Writing an Annotated Bibliography

This guide explains what an annotated bibliography is, gives examples of annotated bibliographies, helps you find sources and cite them


Here's an example of an entry from an annotated bibliography, with the citation of the book in Chicago style and a brief description of the book:

Garrow, David J. Protest at Selma: Martin Luther King and the Voting Rights Act of 1965. New Haven: Yale University Press, 1978.

Garrow describes how the strategy of protest employed by Martin Luther King, Jr., and SCLC at Selma influenced the emergence of the Voting Rights Act of 1965. He contends that the choice of Selma as a site for civil rights protests and the specific tactics that SCLC adopted in Selma were part of a plan to force the introduction and passage of national voting rights legislation. The foremost consideration in this campaign was the need to elicit "unprovoked white violence aimed at peaceful and unresisting civil rights demonstrators." Garrow argues that at Selma "a strategy that bordered on nonviolent provocation supplanted the earlier belief in nonviolent persuasion." SCLC correctly assumed that police violence would generate national media coverage and this, in turn, would stimulate reactions "throughout the country, and especially Washington," leading to pressure for federal voting rights legislation.

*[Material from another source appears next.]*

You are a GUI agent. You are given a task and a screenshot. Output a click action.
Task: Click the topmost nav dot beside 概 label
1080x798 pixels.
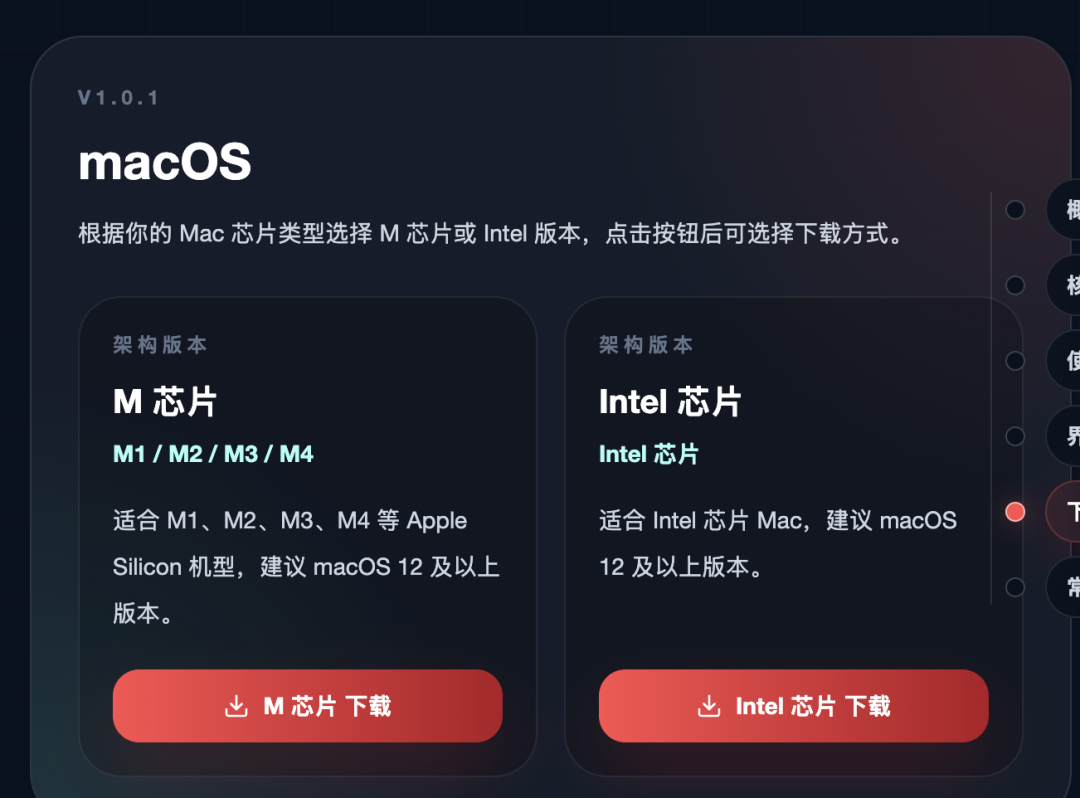point(1015,210)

(Example from: The Civil Rights Movement: References and Resources, by Paul T. Murray. New York: G.K. Hall & Co., 1993.)

Dunnow, I. "Predictors of Young Adult Voting Behavior; the Beavis and Butthead' Experience." Annals of Antipathy 30.1 (1995): 57-98. I.

Dunnow's humorous satire of young voters also includes considerable research. Included are results of four surveys of first time voters conducted during the 1990s. Dunnow's tongue-in-cheek approach to developing his article entertains but doesn't distract the reader from the issues covered in the article.

(Example from: UNF LibGuide Creating an Annotated Bibliography)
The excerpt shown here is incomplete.